- Pilot Station Location in Alaska
- Coordinates: 61°56′10″N 162°53′0″W﻿ / ﻿61.93611°N 162.88333°W
- Country: United States
- State: Alaska
- Census Area: Kusilvak
- Incorporated: October 6, 1969

Government
- • Mayor: Nicky Myers
- • State senator: Donny Olson (D)
- • State rep.: Neal Foster (D)

Area
- • Total: 1.88 sq mi (4.87 km^{2})
- • Land: 1.61 sq mi (4.16 km^{2})
- • Water: 0.27 sq mi (0.71 km^{2})
- Elevation: 33 ft (10 m)

Population (2020)
- • Total: 615
- • Density: 383.0/sq mi (147.86/km^{2})
- Time zone: UTC-9 (Alaska (AKST))
- • Summer (DST): UTC-8 (AKDT)
- ZIP code: 99650
- Area code: 907
- FIPS code: 02-60750
- GNIS feature ID: 1407993

= Pilot Station, Alaska =

Pilot Station (Tuutalgaq) is a city in Kusilvak Census Area, Alaska, United States. The population was 615 at the 2020 census, up from 568 in 2010, and up from 550 in 2000.

==Geography==
Pilot Station is located at (61.936050, -162.883403), on the northern bank of the lower Yukon River, approximately eighty miles ('as the crow flies') from the Bering Sea.

According to the United States Census Bureau, the city has a total area of 2.3 sqmi, of which 1.7 sqmi is land and 0.6 sqmi (25.55%) is water.

==Demographics==

Pilot Station first appeared on the 1890 U.S. Census as the unincorporated Eskimo (Yup'ik) village of "Ankahchagmiut." It did not report again until 1920, then as Pilot Station.
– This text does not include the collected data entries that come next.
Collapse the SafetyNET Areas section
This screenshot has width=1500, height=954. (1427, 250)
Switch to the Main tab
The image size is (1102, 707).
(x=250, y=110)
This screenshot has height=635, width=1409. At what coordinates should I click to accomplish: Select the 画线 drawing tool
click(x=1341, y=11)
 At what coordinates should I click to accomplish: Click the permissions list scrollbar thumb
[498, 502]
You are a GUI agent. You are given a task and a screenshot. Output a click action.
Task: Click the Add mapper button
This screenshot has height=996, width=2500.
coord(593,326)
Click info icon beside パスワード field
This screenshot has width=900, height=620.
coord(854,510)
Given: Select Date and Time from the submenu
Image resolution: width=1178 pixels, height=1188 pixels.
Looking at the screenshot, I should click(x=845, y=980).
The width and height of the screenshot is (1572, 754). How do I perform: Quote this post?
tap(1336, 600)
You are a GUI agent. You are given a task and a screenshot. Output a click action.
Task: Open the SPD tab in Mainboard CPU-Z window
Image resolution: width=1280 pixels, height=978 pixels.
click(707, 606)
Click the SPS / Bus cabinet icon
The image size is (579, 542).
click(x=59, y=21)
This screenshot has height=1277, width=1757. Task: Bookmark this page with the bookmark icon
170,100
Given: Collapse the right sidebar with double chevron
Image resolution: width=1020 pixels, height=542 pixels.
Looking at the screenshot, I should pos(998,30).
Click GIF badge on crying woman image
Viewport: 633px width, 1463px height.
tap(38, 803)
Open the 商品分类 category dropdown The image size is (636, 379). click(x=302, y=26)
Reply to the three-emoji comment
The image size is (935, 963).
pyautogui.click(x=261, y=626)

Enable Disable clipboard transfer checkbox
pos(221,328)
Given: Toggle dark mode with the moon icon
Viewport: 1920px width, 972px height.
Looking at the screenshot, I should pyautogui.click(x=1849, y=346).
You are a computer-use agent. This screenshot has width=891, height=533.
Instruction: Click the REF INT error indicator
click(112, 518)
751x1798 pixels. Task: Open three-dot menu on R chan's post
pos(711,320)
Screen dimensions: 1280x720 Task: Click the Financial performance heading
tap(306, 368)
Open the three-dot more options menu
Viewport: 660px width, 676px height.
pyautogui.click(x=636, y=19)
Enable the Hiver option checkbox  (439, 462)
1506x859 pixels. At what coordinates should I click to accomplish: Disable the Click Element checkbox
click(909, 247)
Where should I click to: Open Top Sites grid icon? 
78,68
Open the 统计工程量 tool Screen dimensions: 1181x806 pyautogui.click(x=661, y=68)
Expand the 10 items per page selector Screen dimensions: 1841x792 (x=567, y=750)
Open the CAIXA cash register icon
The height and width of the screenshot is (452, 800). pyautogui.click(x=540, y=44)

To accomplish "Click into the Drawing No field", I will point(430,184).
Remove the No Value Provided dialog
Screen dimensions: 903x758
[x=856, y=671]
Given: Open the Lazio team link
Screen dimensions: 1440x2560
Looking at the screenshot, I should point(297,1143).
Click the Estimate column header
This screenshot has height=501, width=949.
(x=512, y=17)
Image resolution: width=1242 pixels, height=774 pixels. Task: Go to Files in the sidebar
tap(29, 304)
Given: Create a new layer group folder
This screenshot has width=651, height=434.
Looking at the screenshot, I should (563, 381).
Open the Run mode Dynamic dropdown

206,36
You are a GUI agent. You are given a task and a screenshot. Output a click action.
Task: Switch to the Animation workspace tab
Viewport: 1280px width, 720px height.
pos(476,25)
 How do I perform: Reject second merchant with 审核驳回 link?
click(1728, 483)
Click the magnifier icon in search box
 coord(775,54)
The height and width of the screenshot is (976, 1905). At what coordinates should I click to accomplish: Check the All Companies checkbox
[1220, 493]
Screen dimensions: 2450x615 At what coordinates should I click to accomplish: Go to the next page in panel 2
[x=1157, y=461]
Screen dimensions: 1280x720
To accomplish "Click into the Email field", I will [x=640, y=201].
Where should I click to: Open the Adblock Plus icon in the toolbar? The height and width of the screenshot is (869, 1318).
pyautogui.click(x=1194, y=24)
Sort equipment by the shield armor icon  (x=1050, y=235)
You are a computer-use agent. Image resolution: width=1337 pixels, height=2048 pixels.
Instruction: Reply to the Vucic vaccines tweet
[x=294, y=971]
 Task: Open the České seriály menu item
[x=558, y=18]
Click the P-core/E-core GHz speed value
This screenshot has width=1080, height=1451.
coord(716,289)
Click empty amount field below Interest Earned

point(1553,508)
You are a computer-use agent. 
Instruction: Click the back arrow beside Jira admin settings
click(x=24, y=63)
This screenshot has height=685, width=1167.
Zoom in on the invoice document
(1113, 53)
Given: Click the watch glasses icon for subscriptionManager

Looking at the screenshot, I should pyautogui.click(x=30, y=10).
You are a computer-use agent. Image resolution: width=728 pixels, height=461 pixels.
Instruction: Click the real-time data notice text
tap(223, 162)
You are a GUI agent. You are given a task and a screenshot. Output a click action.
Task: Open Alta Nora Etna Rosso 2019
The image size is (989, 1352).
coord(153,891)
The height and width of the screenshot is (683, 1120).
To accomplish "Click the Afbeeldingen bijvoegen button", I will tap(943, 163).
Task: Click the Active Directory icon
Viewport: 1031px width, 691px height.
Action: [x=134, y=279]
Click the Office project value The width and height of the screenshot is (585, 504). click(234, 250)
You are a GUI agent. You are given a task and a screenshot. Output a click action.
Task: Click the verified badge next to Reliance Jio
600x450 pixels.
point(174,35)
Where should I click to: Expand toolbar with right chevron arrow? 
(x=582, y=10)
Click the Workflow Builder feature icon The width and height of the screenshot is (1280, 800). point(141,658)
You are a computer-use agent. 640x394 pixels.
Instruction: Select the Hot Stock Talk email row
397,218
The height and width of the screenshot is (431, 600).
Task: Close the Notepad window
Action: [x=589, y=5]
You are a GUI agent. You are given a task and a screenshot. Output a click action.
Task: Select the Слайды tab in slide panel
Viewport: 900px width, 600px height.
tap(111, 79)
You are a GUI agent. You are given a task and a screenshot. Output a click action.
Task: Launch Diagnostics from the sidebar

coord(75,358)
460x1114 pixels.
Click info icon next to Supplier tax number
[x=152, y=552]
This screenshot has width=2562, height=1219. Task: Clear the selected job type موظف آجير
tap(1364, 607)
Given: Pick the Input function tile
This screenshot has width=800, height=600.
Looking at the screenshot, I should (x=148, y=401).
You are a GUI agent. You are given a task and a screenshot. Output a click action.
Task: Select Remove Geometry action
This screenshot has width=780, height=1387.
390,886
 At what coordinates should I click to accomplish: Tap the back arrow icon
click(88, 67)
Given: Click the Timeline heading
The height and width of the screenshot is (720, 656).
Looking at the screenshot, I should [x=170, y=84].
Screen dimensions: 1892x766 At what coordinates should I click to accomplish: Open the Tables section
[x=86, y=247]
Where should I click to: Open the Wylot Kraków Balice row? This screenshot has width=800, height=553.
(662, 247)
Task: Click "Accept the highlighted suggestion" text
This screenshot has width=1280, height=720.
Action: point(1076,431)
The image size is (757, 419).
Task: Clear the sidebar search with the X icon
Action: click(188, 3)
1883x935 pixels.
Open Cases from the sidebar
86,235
It formally incorporated in 1969.

Historical population
| Census | Pop. | Note | %± |
| 1890 | 103 |  | — |
| 1920 | 145 |  | — |
| 1930 | 87 |  | −40.0% |
| 1940 | 39 |  | −55.2% |
| 1950 | 52 |  | 33.3% |
| 1960 | 219 |  | 321.2% |
| 1970 | 290 |  | 32.4% |
| 1980 | 325 |  | 12.1% |
| 1990 | 463 |  | 42.5% |
| 2000 | 550 |  | 18.8% |
| 2010 | 568 |  | 3.3% |
| 2020 | 615 |  | 8.3% |
U.S. Decennial Census

===2020 census===

As of the 2020 census, Pilot Station had a population of 615, with 152 households and 73 families. The population density was 326.2 PD/sqmi. There were 152 housing units at an average density of 74.7 /sqmi.

The median age was 24.4 years. 41.5% of residents were under the age of 18 and 4.9% were 65 years of age or older. There were 299 females and 316 males; for every 100 females there were 105.7 males, and for every 100 females age 18 and over there were 102.2 males age 18 and over.

0.0% of residents lived in urban areas, while 100.0% lived in rural areas.

There were 152 households in Pilot Station, of which 61.8% had children under the age of 18 living in them. Of all households, 34.2% were married-couple households, 21.7% were households with a male householder and no spouse or partner present, and 30.3% were households with a female householder and no spouse or partner present. About 17.1% of all households were made up of individuals and 2.6% had someone living alone who was 65 years of age or older.

Of the 152 housing units, 0.0% were vacant. The homeowner vacancy rate was 0.0% and the rental vacancy rate was 0.0%.

Racial composition as of the 2020 census
| Race | Number | Percent |
|---|---|---|
| White | 8 | 1.3% |
| Black or African American | 2 | 0.3% |
| American Indian and Alaska Native | 590 | 95.9% |
| Asian | 2 | 0.3% |
| Native Hawaiian and Other Pacific Islander | 0 | 0.0% |
| Some other race | 0 | 0.0% |
| Two or more races | 13 | 2.1% |
| Hispanic or Latino (of any race) | 0 | 0.0% |

===2000 census===

{The median household income was $31,071 and the median family income was $27,411. Males had a median income of $27,917 and females $16,667. The per capita income was $7,311. About 25.3% of families and 28.7% of the population were below the poverty line, including 26.0% of those under age 18 and 28.1% of those age 65 or over.} [2000 data]
==Education==
K-12 students attend Pilot Station School, operated by the Lower Yukon School District.